## Quelle

Was mittelalterliche Bilder erzählen

Kristina Domanski und Margit Krenn untersuchen die Narrativität von Miniaturen & Co.

Von Claudia SchumacherRSS-Newsfeed neuer Artikel von Claudia Schumacher

Besprochene Bücher / Literaturhinweise

Das Buch ist mit zweispaltig gestaltetem Text und vielfacher bunter Bebilderung ein sehr schöner und auf den ersten Blick allen Erwartungen, die der Einband hervorruft, entsprechender Bildband. Auch auf den zweiten, tiefergehenden Blick enttäuscht das Buch nicht: Auf seinen 144 großformatigen Seiten (27cm X 21,5cm) werden unterschiedliche mittelalterliche Kunstrichtungen wie Buchmalerei oder Wandmalerei exemplarisch vorgestellt, kunsthistorisch eingeordnet und zeitgeschichtlich interpretiert. Genauer: Es werden Bildzyklen zu beliebten Protagonisten aus der mittelalterlichen Literatur beispielhaft herausgepickt und dem heutigen Leser anschaulich gemacht. So schlägt dieses Buch eine Brücke zwischen Literatur- und Kunstgeschichte.

Jeder besprochene Bilderzyklus bezieht sich auf ein literarisches Werk. Dabei geht es ebenso um die Nibelungen wie um Eneas, Roland, Iwein und Tristan mit seiner Isolde. Der Band stellt die Besonderheit sogenannter visueller Narration eindrücklich dar, also der Erzählmöglichkeiten und Erzähltechniken von Bildern, ebenso wie die oftmalig abweichende zeitliche Abfolge von Text und figürlicher Darstellung sowie weitere Informationen rund um Text und Bild.

Das Buch ist so angelegt, dass als Erstes jeweils der Bezugstext literaturgeschichtlich eingeordnet, besprochen und dessen Inhalt wiedergegeben wird. Darin fließen bereits Anmerkungen zu verschiedenen figürlichen Darstellungen des Textes ein, die aber noch nicht interpretierender Natur sein müssen. Oft finden sich bildinterpretatorische Angaben in extra dafür vorgesehenen Kapiteln, die leicht dadurch zu erkennen sind, dass sie mehr Bilder beinhalten, als die textbeschreibenden Kapitel.

## Einträge im Datensatz

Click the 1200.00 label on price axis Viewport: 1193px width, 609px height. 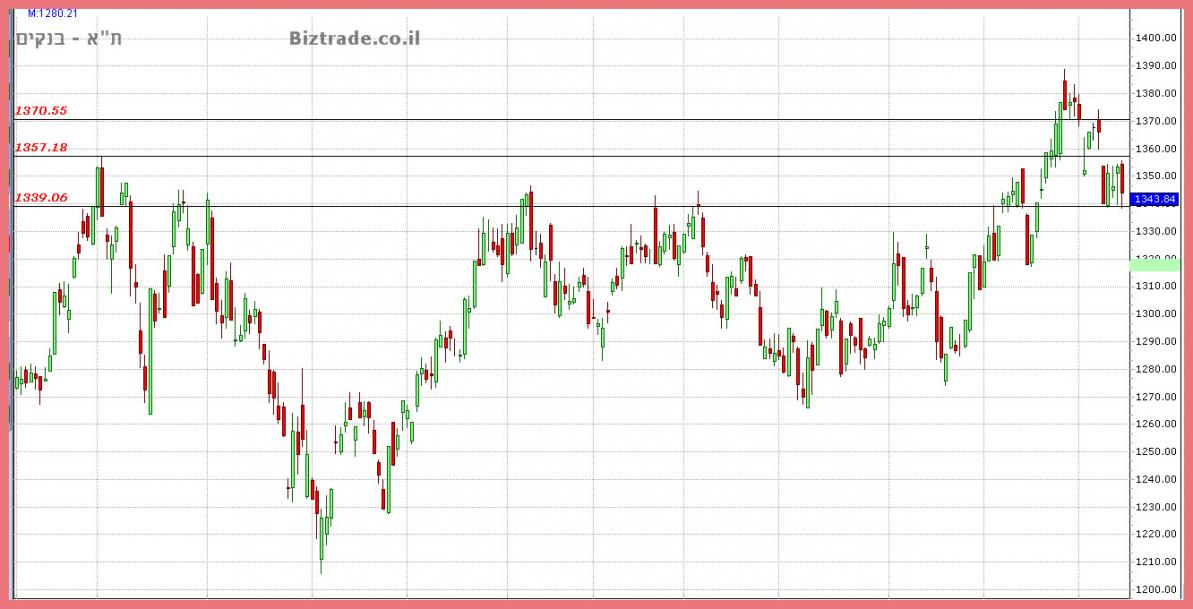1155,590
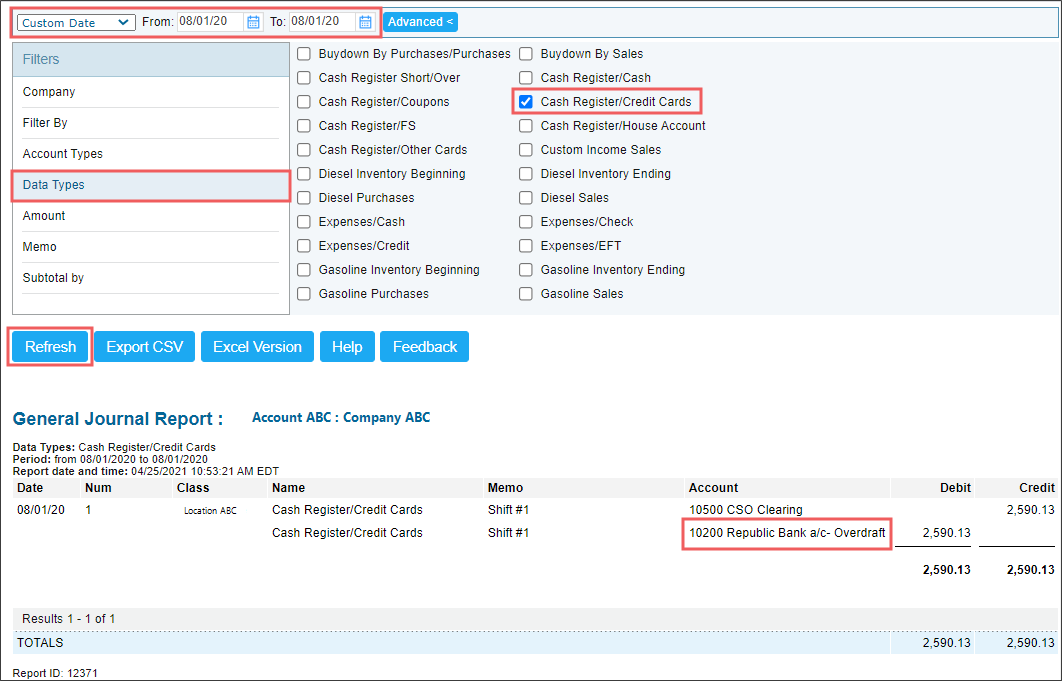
* * *
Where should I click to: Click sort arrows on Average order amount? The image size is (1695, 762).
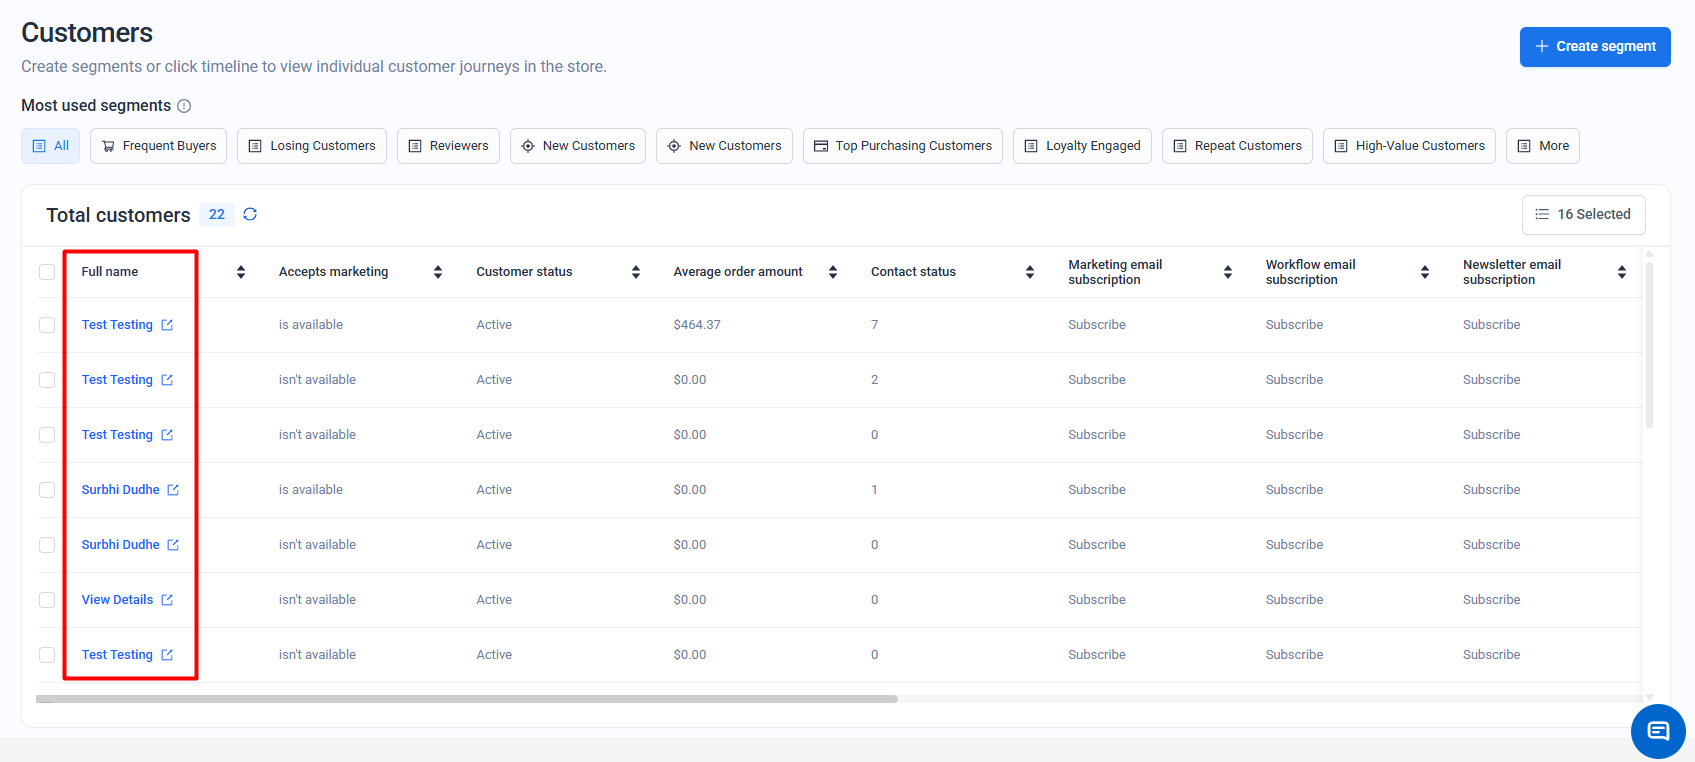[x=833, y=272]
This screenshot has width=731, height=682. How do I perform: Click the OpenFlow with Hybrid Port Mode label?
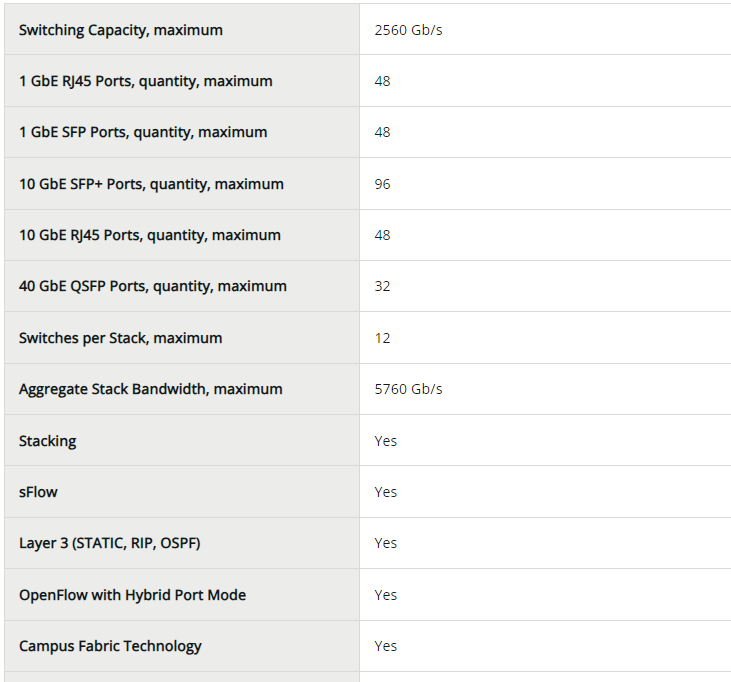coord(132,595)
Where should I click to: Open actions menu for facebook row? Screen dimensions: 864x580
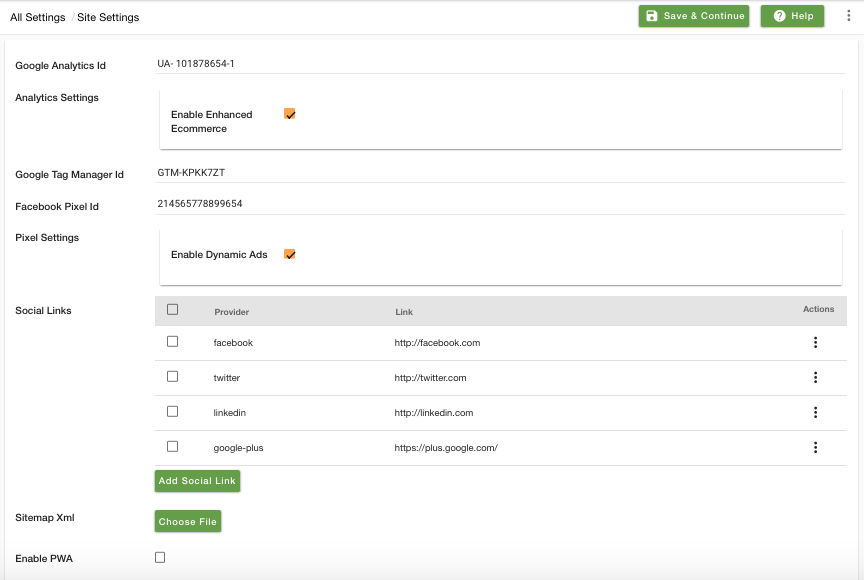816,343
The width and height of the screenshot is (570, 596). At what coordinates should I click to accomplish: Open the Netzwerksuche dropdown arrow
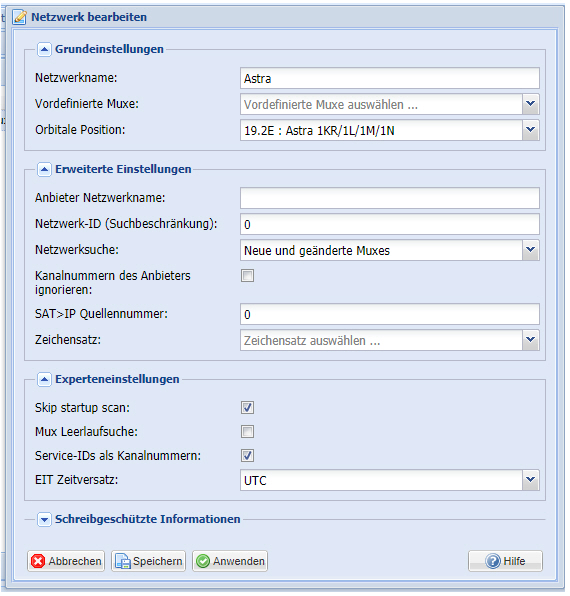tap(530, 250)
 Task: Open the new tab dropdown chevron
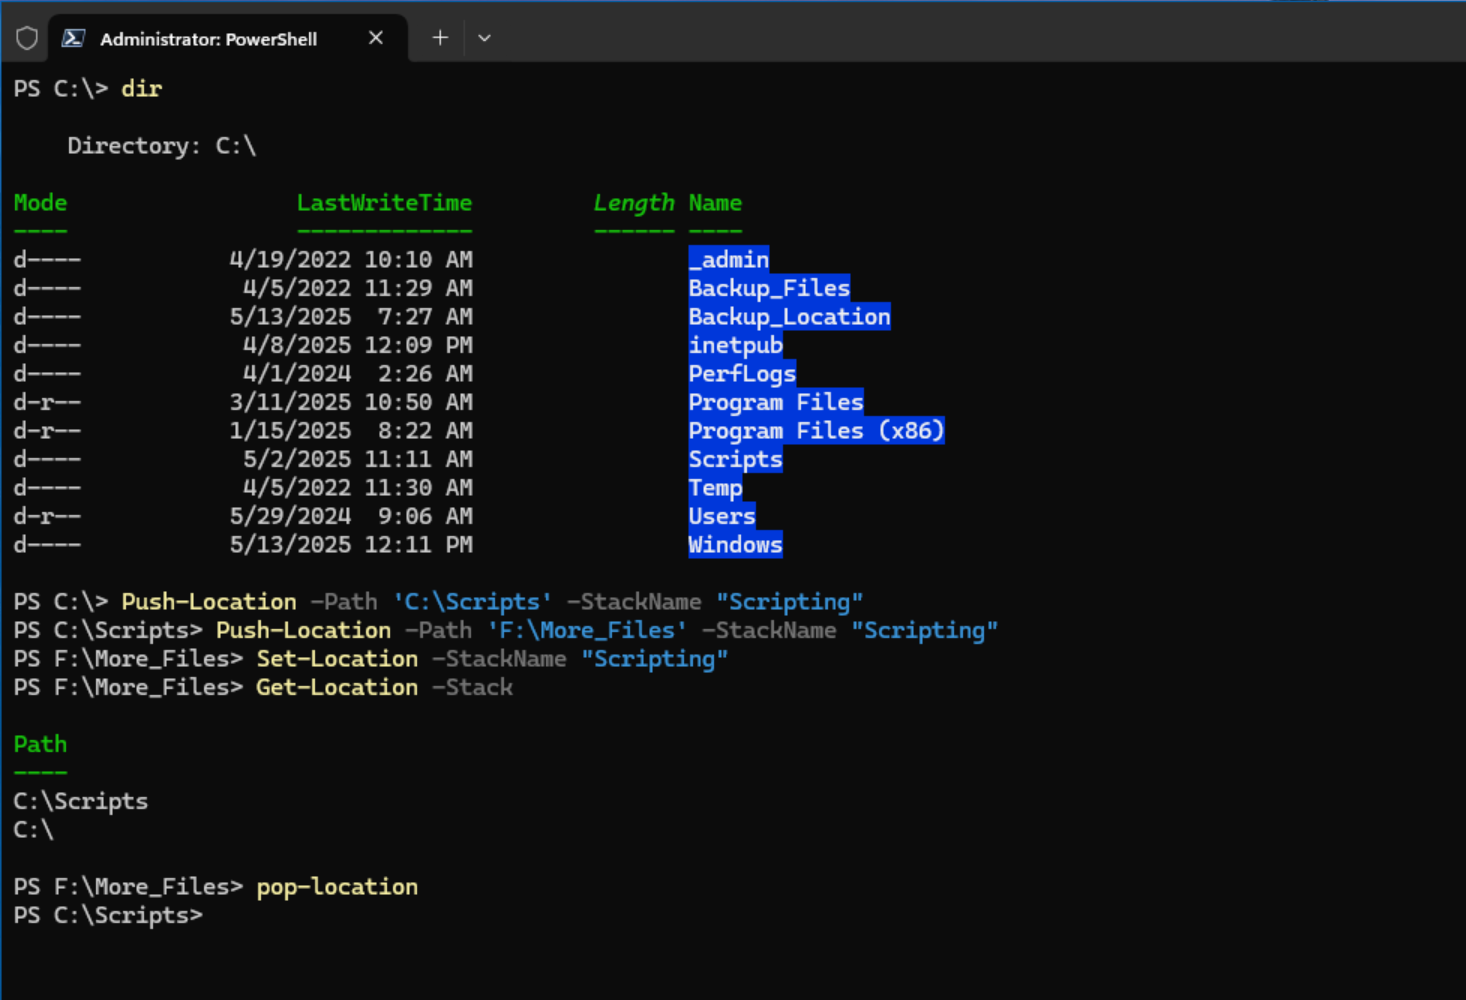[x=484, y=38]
---
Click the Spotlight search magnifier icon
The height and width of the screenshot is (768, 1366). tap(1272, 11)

## Aufgaben
**a.** Beantworte zur Rezension über mittelalterliche Bilder diese Fragen:
(i) Wie viele Seiten hat das besprochene Buch?
(ii) Welche zwei mittelalterlichen Kunstrichtungen werden als Beispiele genannt?
(iii) Was wird laut dem Aufbau des Buches jeweils als Erstes literaturgeschichtlich eingeordnet?
**b.** Gib bitte den Abschnitt der Rezension über mittelalterliche Bilder von „Von Claudia SchumacherRSS-Newsfeed“ bis „Literatur- und Kunstgeschichte.“ wortgetreu wieder.
**c.** Führe die Rezension über mittelalterliche Bilder nach ihrem letzten Satz fort.
Die Zeilen spielen hierfür keine Rolle.

## Antworten je Aufgabe
**a.**
(i) 144 großformatige Seiten
(ii) Buchmalerei und Wandmalerei
(iii) Der jeweilige Bezugstext

**b.**
Von Claudia SchumacherRSS-Newsfeed neuer Artikel von Claudia Schumacher

Besprochene Bücher / Literaturhinweise

Das Buch ist mit zweispaltig gestaltetem Text und vielfacher bunter Bebilderung ein sehr schöner und auf den ersten Blick allen Erwartungen, die der Einband hervorruft, entsprechender Bildband. Auch auf den zweiten, tiefergehenden Blick enttäuscht das Buch nicht: Auf seinen 144 großformatigen Seiten (27cm X 21,5cm) werden unterschiedliche mittelalterliche Kunstrichtungen wie Buchmalerei oder Wandmalerei exemplarisch vorgestellt, kunsthistorisch eingeordnet und zeitgeschichtlich interpretiert. Genauer: Es werden Bildzyklen zu beliebten Protagonisten aus der mittelalterlichen Literatur beispielhaft herausgepickt und dem heutigen Leser anschaulich gemacht. So schlägt dieses Buch eine Brücke zwischen Literatur- und Kunstgeschichte.

**c.**
Der Stil des Buches ist weitgehend verständlich, liegt aber dem Akademischen sehr nahe. Anzumerken sei in diesem Zusammenhang, dass ein nicht akademisch mittelalterlich vorgebildeter Leser an einigen Stellen eventuell seine liebe Not mit dem Buch haben könnte, da vielfach Fachbegriffe verwendet, aber im Vorfeld nicht immer erklärt werden. Jedoch ist die hervorragende Rechercheleistung besonders hervorzuheben. So bietet „Liebeslied und Ritterspiel“ dem Leser eine Fülle von Fakten, die weitgehend anschaulich sind.

„Liebesleid und Ritterspiel“ bietet auch einen Anhang, in welchem alle weiteren bekannten Bilderzyklen zu den besprochenen Werken aufgeführt sind; somit kann jeder Leser noch weitergehend als im Text geschehen, einordnen, in welchem kunsthistorischen Zusammenhang die besprochenen Bilder stehen. Außerdem lädt dieses Angebot der Autorinnen zum eigenen Weiterforschen ein.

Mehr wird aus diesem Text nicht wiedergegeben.